*** Data extracts Section Begins ***

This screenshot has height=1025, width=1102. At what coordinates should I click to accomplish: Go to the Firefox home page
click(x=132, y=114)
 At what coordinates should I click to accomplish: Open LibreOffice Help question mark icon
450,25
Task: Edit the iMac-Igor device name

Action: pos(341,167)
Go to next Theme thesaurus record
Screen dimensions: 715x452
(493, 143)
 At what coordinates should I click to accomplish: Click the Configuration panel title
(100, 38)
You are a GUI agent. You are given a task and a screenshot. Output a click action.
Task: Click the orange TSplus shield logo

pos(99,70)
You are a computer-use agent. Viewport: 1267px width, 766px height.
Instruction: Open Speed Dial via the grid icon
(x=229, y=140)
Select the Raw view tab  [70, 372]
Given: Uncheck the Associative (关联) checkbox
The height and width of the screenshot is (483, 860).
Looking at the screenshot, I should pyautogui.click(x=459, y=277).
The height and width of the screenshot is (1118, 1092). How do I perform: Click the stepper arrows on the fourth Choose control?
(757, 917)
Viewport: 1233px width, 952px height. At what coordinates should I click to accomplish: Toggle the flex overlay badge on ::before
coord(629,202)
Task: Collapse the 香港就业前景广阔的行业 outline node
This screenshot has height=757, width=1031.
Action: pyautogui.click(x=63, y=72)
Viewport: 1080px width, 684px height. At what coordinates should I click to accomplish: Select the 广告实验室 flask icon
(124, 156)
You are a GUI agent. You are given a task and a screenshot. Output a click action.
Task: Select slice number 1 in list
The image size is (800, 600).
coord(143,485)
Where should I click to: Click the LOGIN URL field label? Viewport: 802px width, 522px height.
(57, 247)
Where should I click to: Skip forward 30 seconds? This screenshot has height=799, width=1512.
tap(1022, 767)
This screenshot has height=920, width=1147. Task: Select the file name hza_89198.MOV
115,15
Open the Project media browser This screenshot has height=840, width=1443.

*** Data extracts Section Ends ***

What is expected
Repeat the whole listing verbatim.

Task answer
This screenshot has height=1025, width=1102. At what coordinates should I click to accomplish: Go to the Firefox home page
click(x=132, y=114)
 At what coordinates should I click to accomplish: Open LibreOffice Help question mark icon
450,25
Task: Edit the iMac-Igor device name

Action: pos(341,167)
Go to next Theme thesaurus record
Screen dimensions: 715x452
(493, 143)
 At what coordinates should I click to accomplish: Click the Configuration panel title
(100, 38)
You are a GUI agent. You are given a task and a screenshot. Output a click action.
Task: Click the orange TSplus shield logo

pos(99,70)
You are a computer-use agent. Viewport: 1267px width, 766px height.
Instruction: Open Speed Dial via the grid icon
(x=229, y=140)
Select the Raw view tab  [70, 372]
Given: Uncheck the Associative (关联) checkbox
The height and width of the screenshot is (483, 860).
Looking at the screenshot, I should pyautogui.click(x=459, y=277).
The height and width of the screenshot is (1118, 1092). How do I perform: Click the stepper arrows on the fourth Choose control?
(757, 917)
Viewport: 1233px width, 952px height. At what coordinates should I click to accomplish: Toggle the flex overlay badge on ::before
coord(629,202)
Task: Collapse the 香港就业前景广阔的行业 outline node
This screenshot has height=757, width=1031.
Action: pyautogui.click(x=63, y=72)
Viewport: 1080px width, 684px height. At what coordinates should I click to accomplish: Select the 广告实验室 flask icon
(124, 156)
You are a GUI agent. You are given a task and a screenshot. Output a click action.
Task: Select slice number 1 in list
The image size is (800, 600).
coord(143,485)
Where should I click to: Click the LOGIN URL field label? Viewport: 802px width, 522px height.
(57, 247)
Where should I click to: Skip forward 30 seconds? This screenshot has height=799, width=1512.
tap(1022, 767)
This screenshot has height=920, width=1147. Task: Select the file name hza_89198.MOV
115,15
Open the Project media browser This screenshot has height=840, width=1443.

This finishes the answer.